» Texto fuente
+-------+

Concepción Gimeno de Flaquer





La mayor parte de los filósofos de la antigüedad han escrito enormes disparates acerca de la mujer, y los filósofos modernos no les van en zaga. Siendo la mujer el ser que agita las más impetuosas pasiones del hombre, no puede este conservar la razón bastante serena para juzgarla. Al leer los libros que los sabios han consagrado al sexo femenino, se deduce que la mujer es arquetipo de perfección o germen de todo mal. La mujer, según autores que blasonan de haberla estudiado (muchas cosas se estudian sin éxito), es ángel o monstruo: para ellos no hay término medio.

Separándome del juicio que de la mujer han formado, y analizando el destino que le señalan, observaremos las mismas aberraciones. Unos piden para la mujer iguales derechos que para el hombre, con lo cual la convertirían en un ente absurdo y descentralizado, que no se podría clasificar, porque moralmente no estaría definido; otros le coartan tanto la voluntad y la acción, que le quitan toda personalidad, convirtiéndola en un ser pasivo, en un ser artificial que solo puede moverse a impulsos del hombre, como se mueve una máquina a impulso de fuerza mayor. Estudiense las teorías de los sansimonianos y de los prudhonianos y se observará la verdad de las apreciaciones que dejo manifestadas.

Los sansimonianos conceden a los dos sexos igualdad de derechos políticos, sociales y morales. Enfantin, uno de los jefes de esta escuela, queriendo favorecer a la mujer, ha proclamado la tesis más inmoral con relación al amor y al matrimonio; tesis que toda mujer sensata tiene que rechazar, porque ataca el orden que el matrimonio ha establecido en la vida social al legitimar los afectos, sin el cual la mujer quedaría perjudicada.

Los proudhonianos, por el contrario, con sus reticencias y cohibiciones esclavizan a la mujer. Proudhon cree firmemente en la interioridad intelectual y moral del sexo femenino respecto al masculino, y la apoya en la debilidad de los músculos de la mujer y en su falta de fuerza física. Mas como el alma no se compone de tejidos, vértebras o músculos, para afirmar el infatigable polemista que moralmente es inferior la mujer al hombre, se burla de los que invocan la igualdad de las almas, con la siguiente frase que, dada su incredulidad, no puede ser más sarcástica y sangrienta: la igualdad de elevación entre el alma de uno y otro sexo podrá demostrarse en el otro mundo, pero en este no.

+-------+

» Actividad
Copia el fragmento del texto sobre la mujer que comienza en "Separándome del juicio" y termina en "que dejo manifestadas.", sustituyendo "máquina" por "marioneta". Apóyate únicamente en el texto.

» Datos proporcionados

+-------+

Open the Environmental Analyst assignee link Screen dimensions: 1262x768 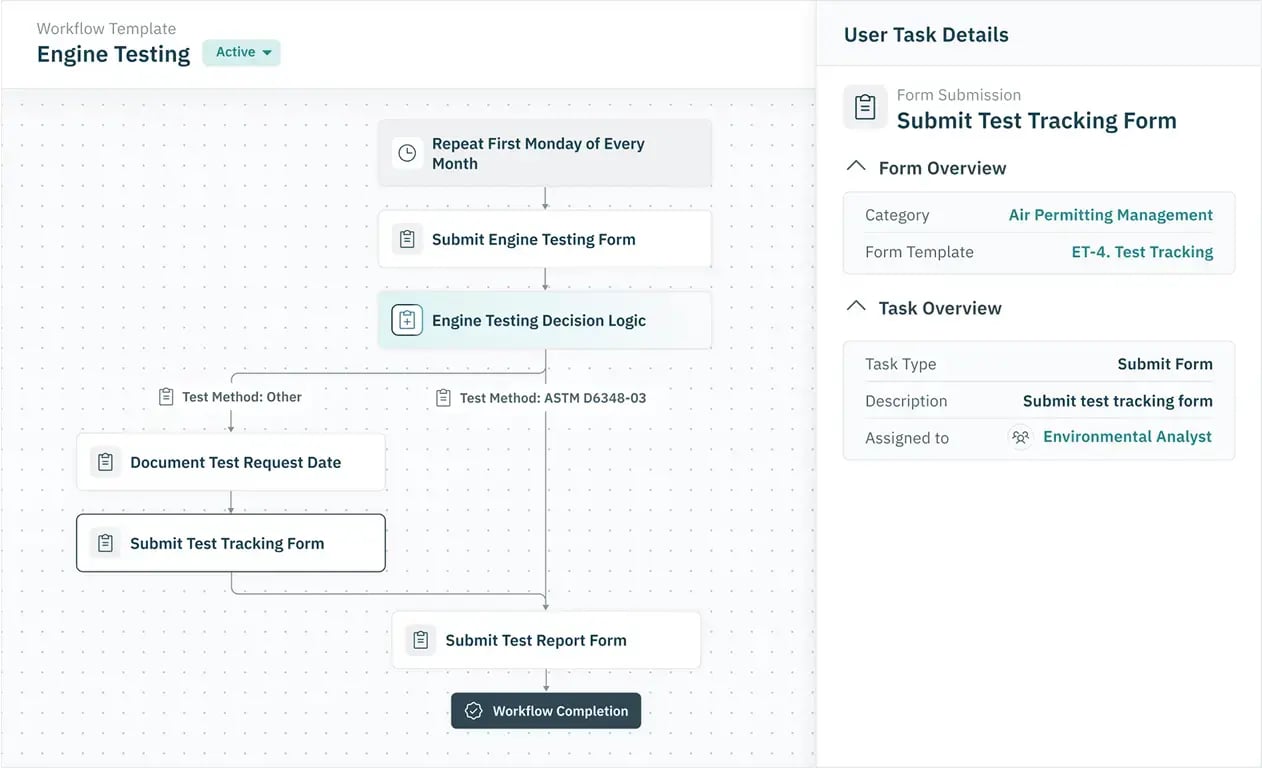(1127, 437)
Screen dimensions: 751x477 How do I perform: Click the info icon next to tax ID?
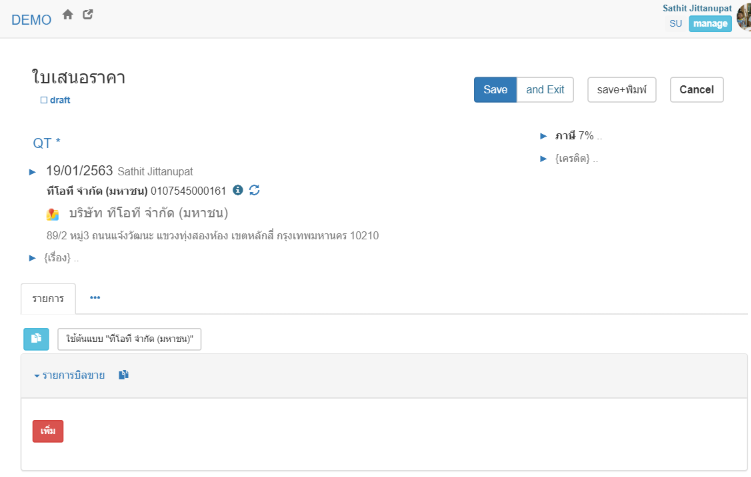point(238,190)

+-------+

» Respuesta
Separándome del juicio que de la mujer han formado, y analizando el destino que le señalan, observaremos las mismas aberraciones. Unos piden para la mujer iguales derechos que para el hombre, con lo cual la convertirían en un ente absurdo y descentralizado, que no se podría clasificar, porque moralmente no estaría definido; otros le coartan tanto la voluntad y la acción, que le quitan toda personalidad, convirtiéndola en un ser pasivo, en un ser artificial que solo puede moverse a impulsos del hombre, como se mueve una marioneta a impulso de fuerza mayor. Estudiense las teorías de los sansimonianos y de los prudhonianos y se observará la verdad de las apreciaciones que dejo manifestadas.